Herman Lee Donovan (March 17, 1887 – November 21, 1964) served as the fifth president of Eastern Kentucky University, known for keeping the university financially stable during the Great Depression. He then became the fourth president of the University of Kentucky during World War II. Donovan worked to desegregate UK and accommodated the influx of veterans coming in after the war.

==Early life==
Donovan was a farm boy who sold his horses for money in order to go to college and because of that, he became the first student enrolled in Western Kentucky State Normal School (now Western Kentucky University) in 1908. Donovan was a superintendent while studying at State University (now the University of Kentucky) to get his BA in 1914, received his M.A in 1920 from Columbia Teachers College (now Columbia University), and then went on to eventually get his doctorate from George Peabody College for Teachers in Nashville in 1925.

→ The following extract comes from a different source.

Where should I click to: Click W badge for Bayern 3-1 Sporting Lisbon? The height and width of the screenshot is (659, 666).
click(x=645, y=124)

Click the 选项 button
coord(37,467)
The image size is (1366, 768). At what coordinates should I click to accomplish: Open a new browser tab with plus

==Presidency of Eastern Kentucky University ==
Donovan became president of Eastern Kentucky State Normal School (now Eastern Kentucky University) in 1928. Donovan became Eastern Kentucky's fourth president and the first president to have a doctorate. One of the reasons he was selected to be president is because he was a previous dean of faculty at Eastern. Donovan was known to have brought a lot of innovation and activism to Richmond despite being severely affected by the Great Depression. He ensured Eastern stayed within its income with salary cutbacks and hard decisions made. Donovan terminated the normal school in 1930, then created a division of graduate study in 1935 with the right to grant a master's degree in teaching, and Eastern became a teacher's college. Despite the immense challenges brought forth by the Great Depression, Donovan managed to take advantage of various federal funding initiatives, securing funding for a physical plant expansion. Donovan built many new buildings while at Eastern including Fitzpatrick Arts Building, Miller, Beckham, and McCreary Halls, and the Keen Johnson Student Union. All these buildings had been constructed with federal funding Donovan collected.

==Presidency of the University of Kentucky==
After serving as the president at Eastern Kentucky University until 1941 he went on to become the fourth president of the University of Kentucky. Being president during the Second World war was happening resulted in a lot of male students leaving for war. To get more men enrolling in the university Donovan made early graduate programs for ROTC enlistees and students drafted. After the war, he used more federal funding to construct a residential village to place veterans and their families. While at the University of Kentucky, he nearly doubled the size of enrollment of approximately 4,000 students. He was encouraging and willing to help a struggling professor and even raised their wages because most teachers were in poverty after the Great Depression. Donovan pushed for a college of pharmacy, a new medical center, a department of journalism, and a school of home economics. Donovan worked to get the first “class” of African Americans in the fall of 1954 and the official academic segregation of the campus was ended.

==Death==
Donovan stepped down as president and retired in 1956. He never sought to be a college president, but he was tagged for the position and hopes he was a great teacher along the way. Herman Lee Donovan died at the age of 77 in Lexington on November 21, 1964. In Donovan's honor, EKU named the Model Laboratory School building the Donovan building to recognize how much he did for the school through the Great Depression.